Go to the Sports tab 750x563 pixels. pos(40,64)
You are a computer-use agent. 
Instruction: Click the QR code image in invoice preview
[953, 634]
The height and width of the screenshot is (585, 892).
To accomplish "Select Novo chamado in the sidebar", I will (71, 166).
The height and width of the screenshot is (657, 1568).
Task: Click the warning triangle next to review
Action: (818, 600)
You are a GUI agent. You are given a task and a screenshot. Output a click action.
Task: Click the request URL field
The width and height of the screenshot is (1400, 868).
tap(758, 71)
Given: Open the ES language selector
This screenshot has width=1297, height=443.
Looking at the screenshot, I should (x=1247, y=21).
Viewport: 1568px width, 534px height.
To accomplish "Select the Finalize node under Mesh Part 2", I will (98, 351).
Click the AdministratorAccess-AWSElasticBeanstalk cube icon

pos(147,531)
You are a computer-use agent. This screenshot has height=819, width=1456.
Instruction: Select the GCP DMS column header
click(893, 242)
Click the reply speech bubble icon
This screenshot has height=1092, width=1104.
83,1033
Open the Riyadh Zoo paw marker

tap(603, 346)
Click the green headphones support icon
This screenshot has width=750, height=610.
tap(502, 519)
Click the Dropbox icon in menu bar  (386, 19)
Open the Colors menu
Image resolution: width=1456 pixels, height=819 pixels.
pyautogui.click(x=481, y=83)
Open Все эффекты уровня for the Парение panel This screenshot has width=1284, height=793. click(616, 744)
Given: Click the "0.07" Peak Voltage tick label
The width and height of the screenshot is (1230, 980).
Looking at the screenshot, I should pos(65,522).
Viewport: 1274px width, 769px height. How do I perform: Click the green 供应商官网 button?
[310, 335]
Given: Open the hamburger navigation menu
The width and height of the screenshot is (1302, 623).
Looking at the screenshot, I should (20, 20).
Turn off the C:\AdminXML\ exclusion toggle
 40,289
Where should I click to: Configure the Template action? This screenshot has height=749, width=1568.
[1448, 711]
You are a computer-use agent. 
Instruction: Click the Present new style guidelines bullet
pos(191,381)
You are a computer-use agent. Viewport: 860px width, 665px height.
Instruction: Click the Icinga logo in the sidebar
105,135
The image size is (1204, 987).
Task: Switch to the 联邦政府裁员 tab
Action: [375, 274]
*-*-*
To do: Change every "computer-use agent" in the data above to "desktop assistant" and leave everything else as it is.

Result for this task:
Go to the Sports tab 750x563 pixels. pos(40,64)
You are a desktop assistant. 
Instruction: Click the QR code image in invoice preview
[953, 634]
The height and width of the screenshot is (585, 892).
To accomplish "Select Novo chamado in the sidebar", I will (71, 166).
The height and width of the screenshot is (657, 1568).
Task: Click the warning triangle next to review
Action: (818, 600)
You are a GUI agent. You are given a task and a screenshot. Output a click action.
Task: Click the request URL field
The width and height of the screenshot is (1400, 868).
tap(758, 71)
Given: Open the ES language selector
This screenshot has width=1297, height=443.
Looking at the screenshot, I should (x=1247, y=21).
Viewport: 1568px width, 534px height.
To accomplish "Select the Finalize node under Mesh Part 2", I will (98, 351).
Click the AdministratorAccess-AWSElasticBeanstalk cube icon

pos(147,531)
You are a desktop assistant. This screenshot has height=819, width=1456.
Instruction: Select the GCP DMS column header
click(893, 242)
Click the reply speech bubble icon
This screenshot has height=1092, width=1104.
83,1033
Open the Riyadh Zoo paw marker

tap(603, 346)
Click the green headphones support icon
This screenshot has width=750, height=610.
tap(502, 519)
Click the Dropbox icon in menu bar  (386, 19)
Open the Colors menu
Image resolution: width=1456 pixels, height=819 pixels.
pyautogui.click(x=481, y=83)
Open Все эффекты уровня for the Парение panel This screenshot has width=1284, height=793. click(616, 744)
Given: Click the "0.07" Peak Voltage tick label
The width and height of the screenshot is (1230, 980).
Looking at the screenshot, I should pos(65,522).
Viewport: 1274px width, 769px height. How do I perform: Click the green 供应商官网 button?
[310, 335]
Given: Open the hamburger navigation menu
The width and height of the screenshot is (1302, 623).
Looking at the screenshot, I should (20, 20).
Turn off the C:\AdminXML\ exclusion toggle
 40,289
Where should I click to: Configure the Template action? This screenshot has height=749, width=1568.
[1448, 711]
You are a desktop assistant. 
Instruction: Click the Present new style guidelines bullet
pos(191,381)
You are a desktop assistant. Viewport: 860px width, 665px height.
Instruction: Click the Icinga logo in the sidebar
105,135
The image size is (1204, 987).
Task: Switch to the 联邦政府裁员 tab
Action: [375, 274]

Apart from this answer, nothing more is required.